• [指示 1] 下の項目から、文字列「height」を含む行をすべて示してください。大文字と小文字は区別します。

• [本文]
星月夜に逢えたら

[hoshizukiyo ni aetara] 古都散策や仏像、文楽、DEAN FUJIOKAさんのことなどを・・・。 

御園座「吉例顔見世 通し狂言 仮名手本忠臣蔵」観劇メモ(2)

2009-10-29 | 観劇メモ(伝統芸能系)
●狭之助、定九郎、喜多八編
先日の続きを書く前に、覚えているうちに愛之助さんメモを書いておこう。
備忘録なのでムダに長いです! 以下、すべて愛之助さんダイジェスト版。

関容子さんによれば、判官と勘平のそれぞれの話は、美男の切腹を主題にし
た遁走曲(フーガ)であるとのこと。
(フーガとは一つ、または複数の主題が次々と複雑に模倣・反復されていく
対位法的楽曲のこと。←辞書丸うつし♪)
ならば、師直の若者イジメが繰り返される、若狭之助と判官の関係も似たよ
うなフシがあるゾと思った。むしろ、イジメに合う時間が長いのは若狭之助
のほう。判官=非業の死をより鮮明に印象づけるために、イジメられパート
を若狭之助に割り振った感じ(笑)。
左團次さん演じる憎っくき師直相手にどう立ち向かう? 愛ちゃん若狭之助!







<大序 鶴ケ丘社頭兜改めの場> 桃井若狭之助
幕が下手から徐々に開くと、まず人形がいて、人間では3番目に愛之助さん
の姿が見えた。
目をつむってうつむいた顔・・・そっかー、ここまでは人形の設定なのだ。
若狭之助。顔は白く、眉尻があがり、口は真一文字に結んでいる。
浅葱色の衣装が目を閉じた顔によく映えて、うっとりするほどきれい~♪
浄瑠璃語りに名前を呼ばれて目をあけると一瞬、右にクイッと首を動かす。
(いや、私が師直に気をとられている隙に、もっと動いたかも・・・。)
続いて、両手をぱっと広げて袖をつくろった後、手を前に。
しばらくして、判官と二人そろっておじきをする。
判官がはんなりした気品を感じさせるのに対し、若狭之助は凛々しく、勝ち
気が顔に出ている感じ。

案の定、義貞の兜の扱いをめぐって、先輩大名の師直に異を唱える若狭之助。
(若く、子供のようにまっすぐに行動しちゃうから、若狭之助なのか?)
判官の妻、顔世が呼ばれて義貞の兜を選定した後、判官とともに奉納の準備
のために大名たちを引き連れ、その場を去る。
去り際に師直に一礼。が、無視され、アレ?という顔をし、再び一礼。

• [抽出情報]
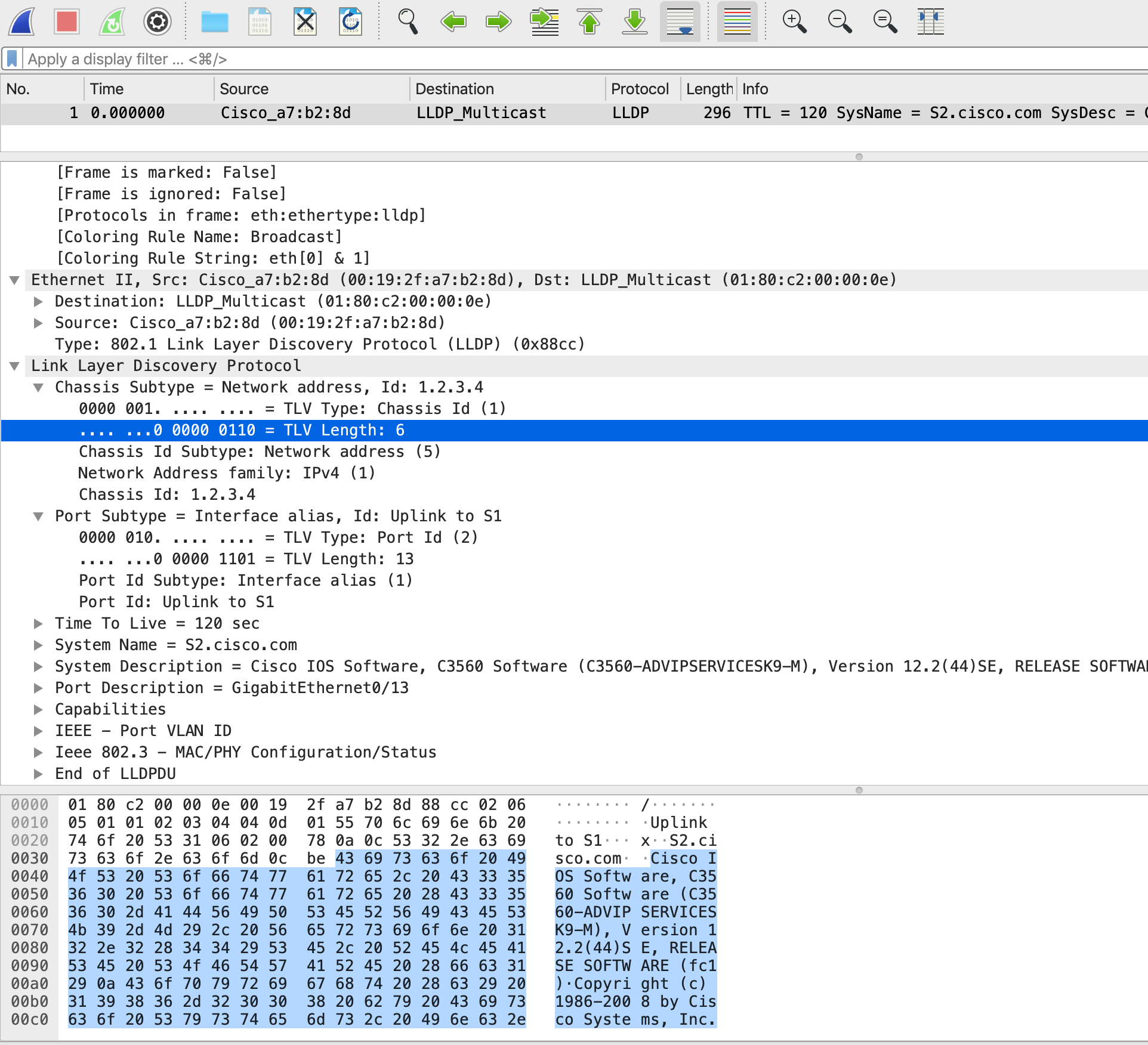Start a new packet capture
This screenshot has height=1045, width=1148.
21,22
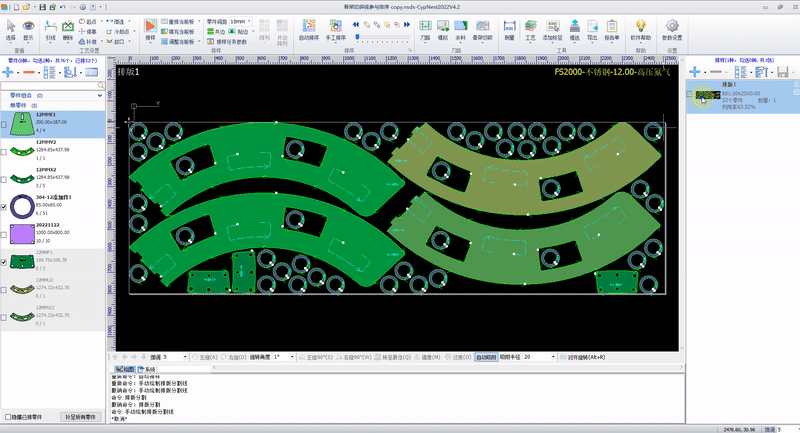Toggle the 隐藏已排零件 checkbox

point(8,416)
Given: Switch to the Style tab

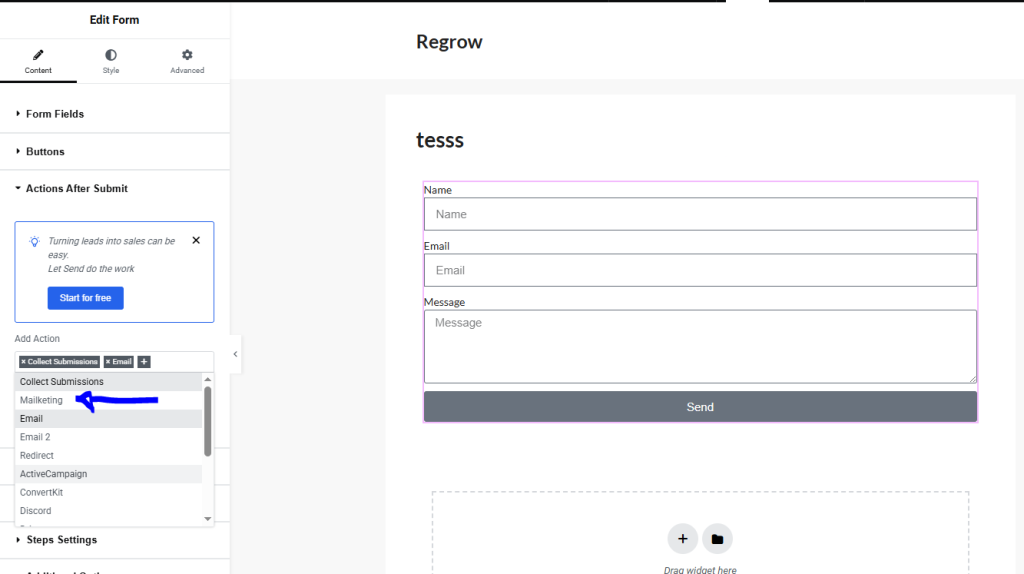Looking at the screenshot, I should (110, 55).

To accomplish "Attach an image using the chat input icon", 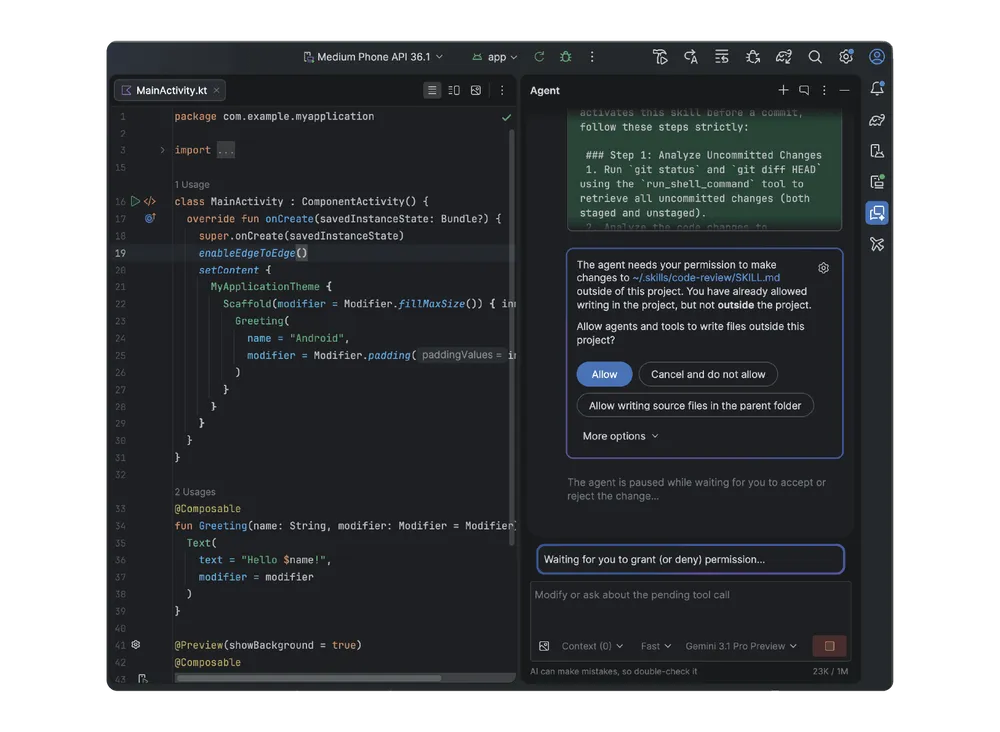I will click(544, 646).
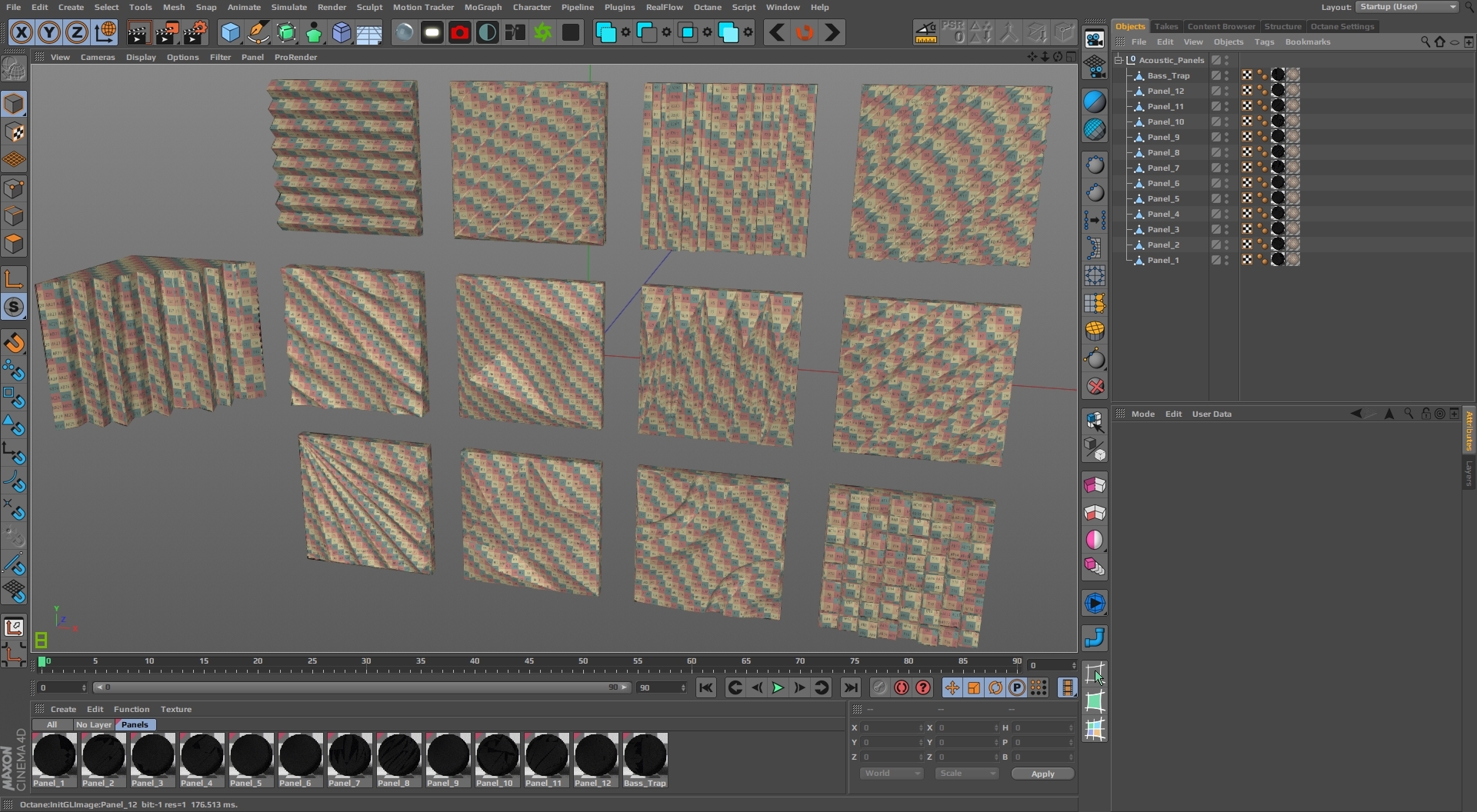Open the Layout Startup dropdown

[1408, 7]
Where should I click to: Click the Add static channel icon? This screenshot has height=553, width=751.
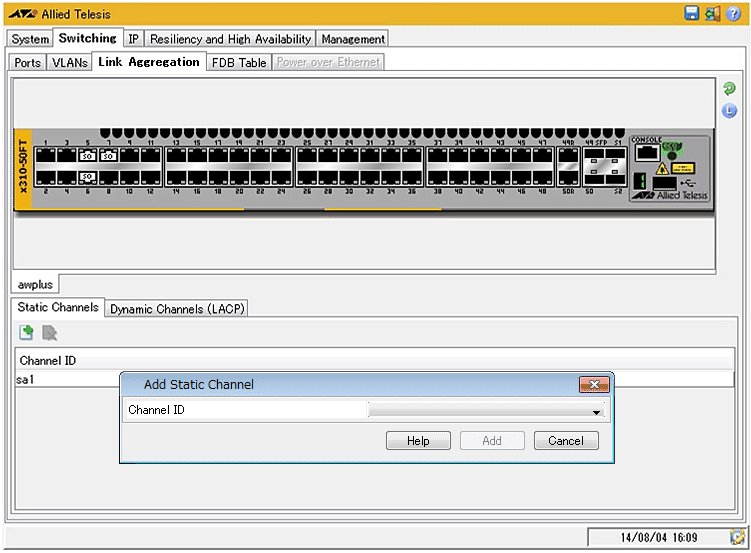pyautogui.click(x=27, y=333)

• [指示 2] 上の本文で「さん」を付けて呼ばれている人物をすべて挙げてください。

• [正解 1]
This screenshot has height=1045, width=1148.
Where should I click to: Click the Add static channel icon? This screenshot has height=553, width=751.

• [正解 2] DEAN FUJIOKAさん、愛之助さん、関容子さん、左團次さん